Michael Kropp (vorn), Vorstand Umbau/Personal, und Oliver Raschpichler, Vorstand Umbau/Marketing, unterstützen das neue Umbaukonzept. (Foto: Dana Noll)

Kleine „Planänderung“ beim Umbau des Freibades Uetze in ein Naturerlebnisbad

UETZE (dno). Die Planungen für den Umbau des Freibades Uetze laufen auf Hochtouren. Nachdem der Vorstand der Uetzer Freibad-Genossenschaft im Dezember letzten Jahres den Erbbaurechtsvertrag mit den Gemeindebetrieben Uetze GmbH unterzeichnete, steht nun auch die Finanzierung. Durch die Hannoversche Volksbank wurde ein Kredit in Höhe von einer Million Euro genehmigt.

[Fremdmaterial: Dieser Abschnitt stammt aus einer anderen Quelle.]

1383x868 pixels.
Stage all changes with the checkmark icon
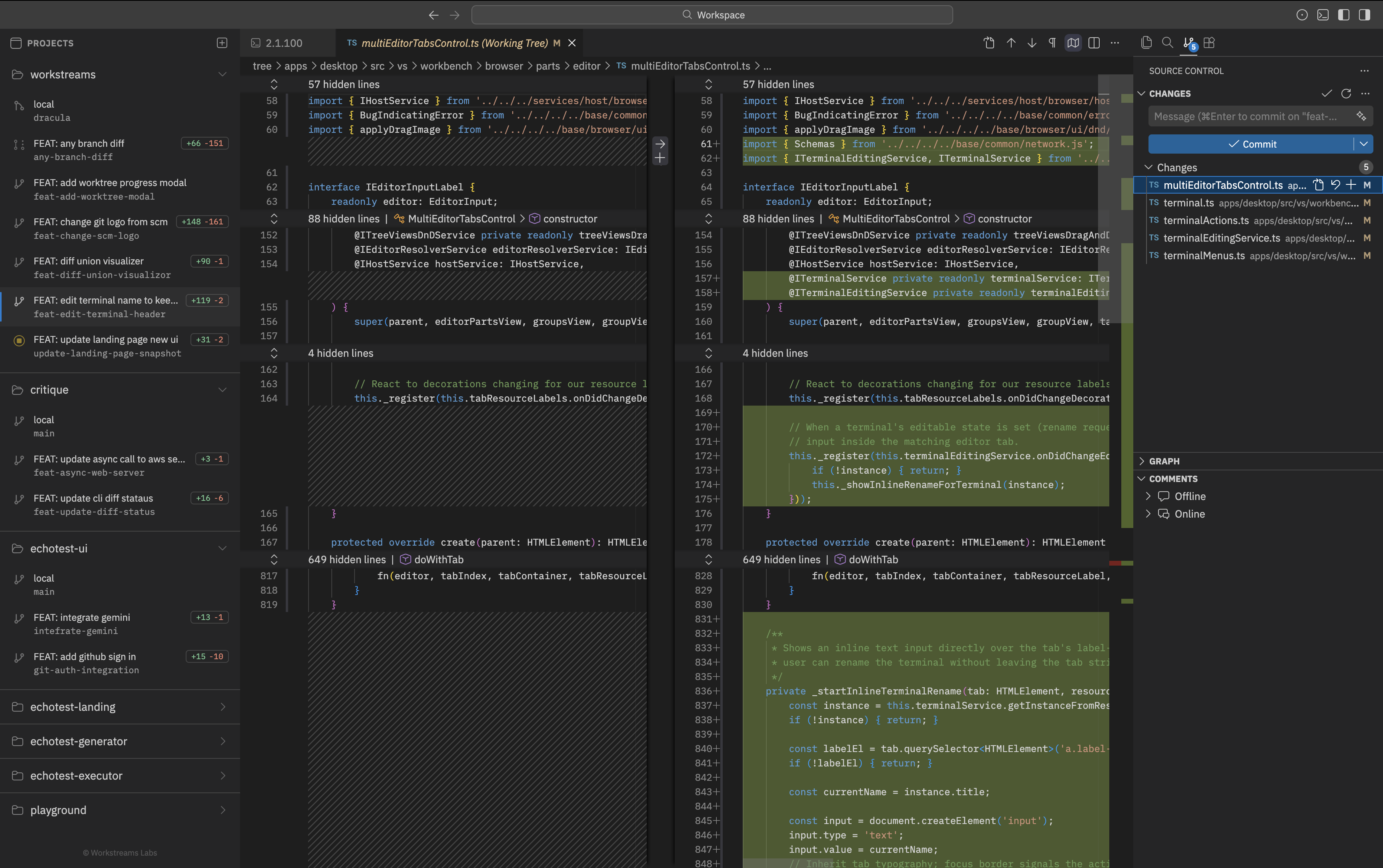pos(1327,93)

Die gesamte Investitionssumme beläuft sich auf etwa 1,5 Millionen Euro, wobei ein Drittel über Rücklagen finanziert wird. Die getätigten Einlagen der Genossenschaftsmitglieder fließen nicht in die Finanzierung des Umbaus. Auch haften die Mitglieder maximal mit der Höhe der Einlage, die sie einbezahlt haben.

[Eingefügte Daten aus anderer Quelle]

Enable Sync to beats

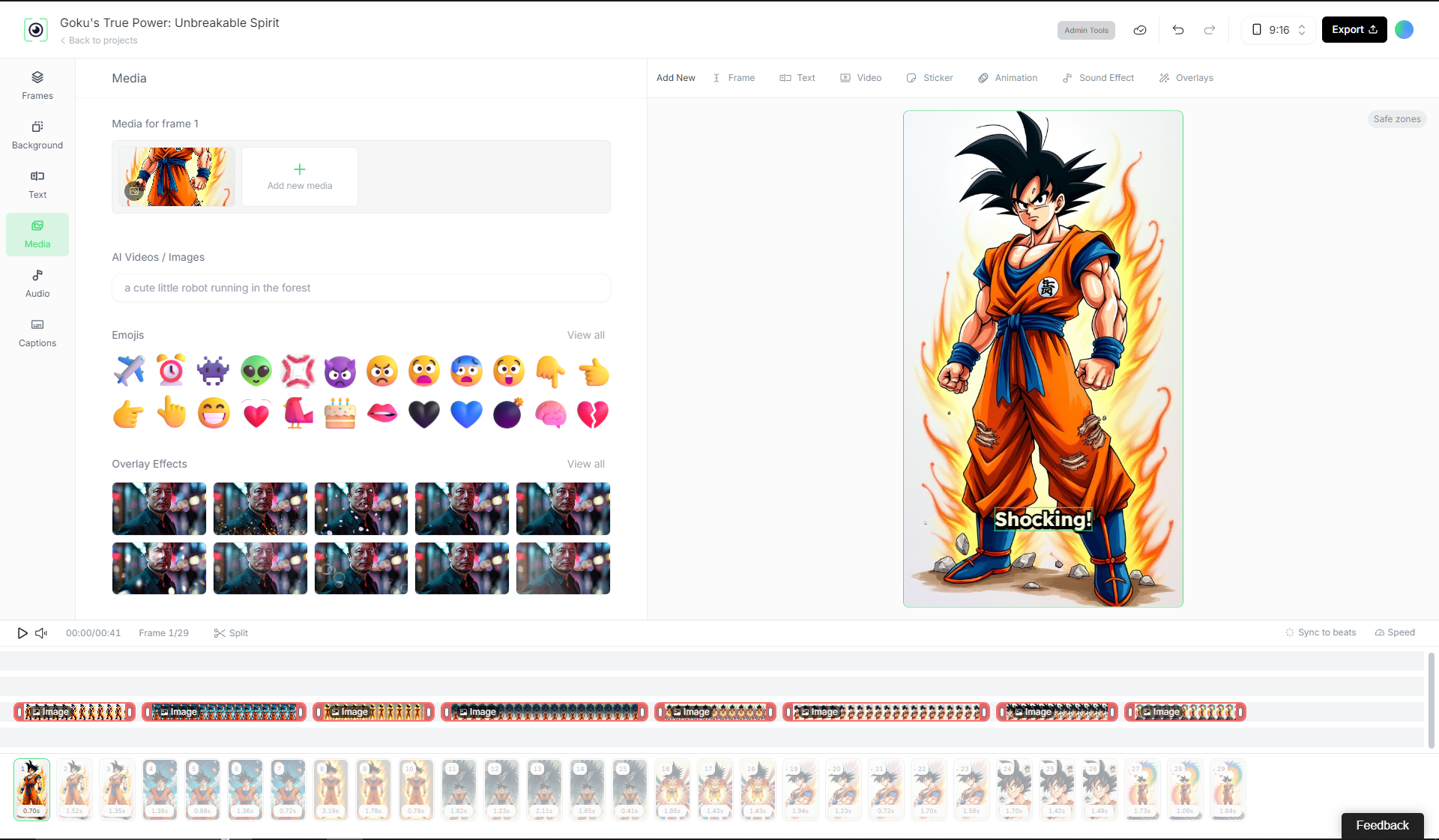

Der ökologische Umbau durch die Firma EKO-PLANT startet nach den Sommerferien 2017. Letzter Badetag in der Saison wird der 20. August 2017 sein. Die Preise für die Saisonkarten werden angepasst. So sinkt der Preis für eine Familienkarte mit ein oder mehreren Kindern von 135 Euro auf 110 Euro (ermäßigt statt 67,50 Euro nun 55 Euro). Erwachsene zahlen statt 90 Euro nur 70 Euro (ermäßigt statt 45 Euro nun 35 Euro). Für Alleinerziehende mit ein oder mehreren Kindern kostet die Saisonkarte 2017 statt 90 Euro nun 70 Euro (ermäßigt statt 45 Euro nun 35 Euro). Kinder und Jugendliche bis 17 Jahre sowie Azubis, Schüler und Studenten zahlen statt regulär 40 Euro jetzt 30 Euro (ermäßigt statt 20 Euro nur 15 Euro). Die Preise für Tageskarten sowie Dutzendkarten bleiben unverändert.

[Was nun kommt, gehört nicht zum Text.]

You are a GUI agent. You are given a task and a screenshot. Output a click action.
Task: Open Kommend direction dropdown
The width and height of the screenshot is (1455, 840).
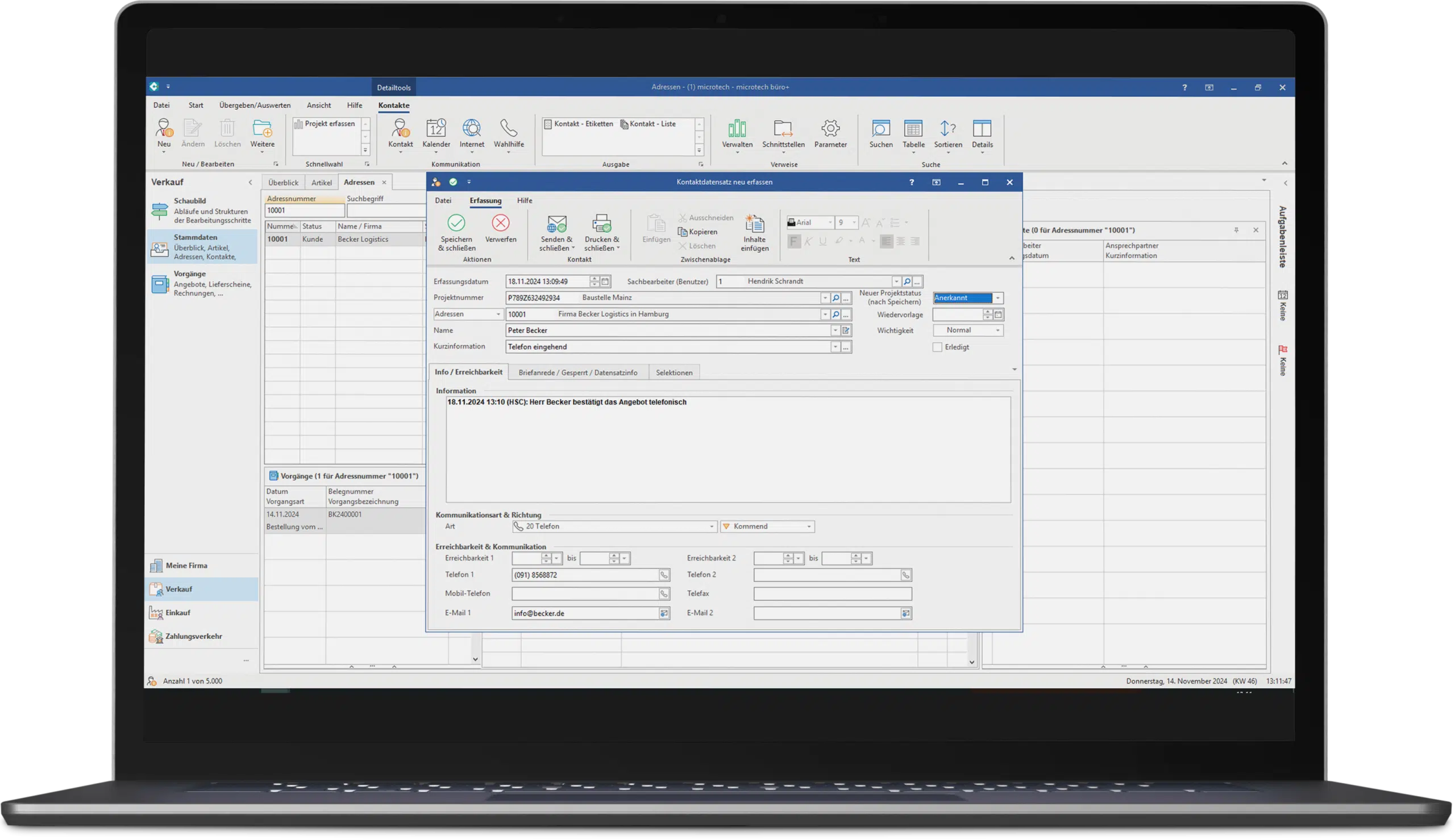pos(809,527)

Zum Sommerferienstart 2018 soll das Naturerlebnisbad Uetze wiedereröffnen. Mit natürlichen Materialien, Holzstegen als Gestaltungs,- Ruhe- und Spielelemente sowie chlorfreiem Wasser wird das neue Bad besonders für Familien attraktiv und wird durch sein Alleinstellungsmerkmal auch zahlreiche Wasserratten aus dem Umland anlocken.
Highlight wird eine 15-Meter-Breitwellenrutsche sein! Diese war bislang noch nicht in den Planungen berücksichtigt. Zwar hatte die Genossenschaft bereits geäußert, dass eine Rutsche ein großer Zugewinn wäre, aber die dafür nötigen Sponsoren ließen auf sich warten. Und so wurden die Pläne noch einmal überarbeitet und man entschied sich, das bestehende Plantschbecken zu erhalten und von einem Neubau im Nichtschwimmerbecken abzusehen. Somit ergaben sich Einsparungen in Höhe von etwa 53.000 Euro, die nun in die neue Breitwellenrutsche fließen. Diese wird neben dem Becken platziert und wird daher auch den „normalen Schwimmbetrieb“ nicht behindern. Der Buddel-Sandplatz für die Kleinen bleibt wie geplant und eine Wasserfontäne wird hier für „Matsch-Spaß“ sorgen. Auch das alte Plantschbecken wird technisch überholt und bekommt eine neue Wassereinspeisung und -ableitung.